It is my homework question and I am stumped on it. Its the only question I dont know.

I have to type half a page.

2007-11-02 11:59:38 · 7 answers · asked by Anonymous in Arts & Humanities History

7 answers

Generally POW's would stay in a camp until the end of the war, or (very rarely) they were exchanged. Issues they might face would be:
keeping physically fit, not many opportunities for excercise and lack of nourishing food. Prisoners in the Far East mainly subsisted on Rice. Loneliness, being cut off from their loved ones and generally living amongst strangers. Boredom, lots of time on their hands and only limited resources to be shared between hundreds of men. Feelings of shame or inadequacy, natural after being captured. POW's could help each other by befriending one another, talking and listening, sharing interests, planning escapes and sharing Red Cross food parcels.

[Data]
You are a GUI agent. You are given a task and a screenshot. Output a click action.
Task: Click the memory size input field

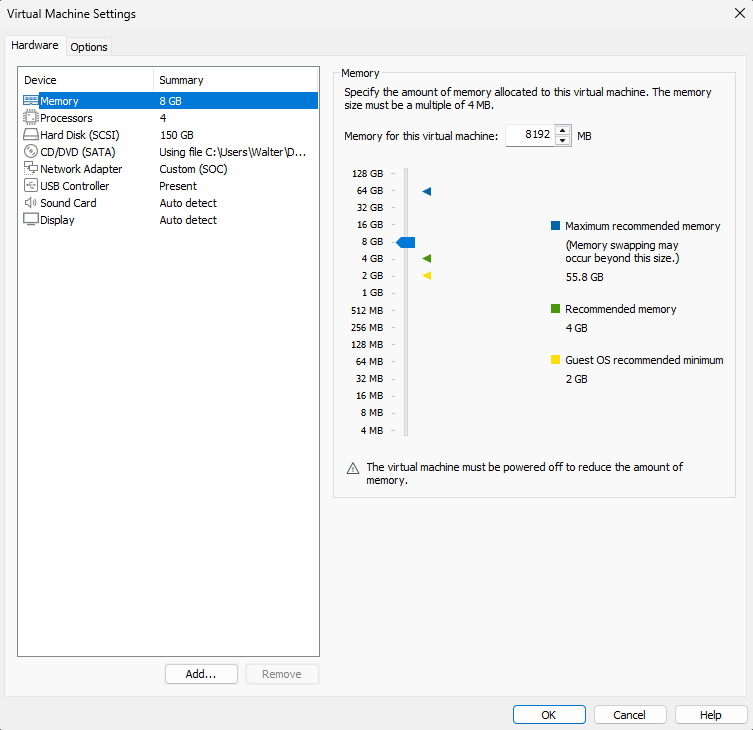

[Tasks]
• A. In the text about prisoners of war, what did prisoners in the Far East mainly subsist on?
• B. Transcribe the passage of the prisoners-of-war text above that begins at the words "2007-11-02 11:59:38 ·" and stops after "Cross food parcels.".

[Worked solutions]
• A. Rice.

• B.
2007-11-02 11:59:38 · 7 answers · asked by Anonymous in Arts & Humanities History

7 answers

Generally POW's would stay in a camp until the end of the war, or (very rarely) they were exchanged. Issues they might face would be:
keeping physically fit, not many opportunities for excercise and lack of nourishing food. Prisoners in the Far East mainly subsisted on Rice. Loneliness, being cut off from their loved ones and generally living amongst strangers. Boredom, lots of time on their hands and only limited resources to be shared between hundreds of men. Feelings of shame or inadequacy, natural after being captured. POW's could help each other by befriending one another, talking and listening, sharing interests, planning escapes and sharing Red Cross food parcels.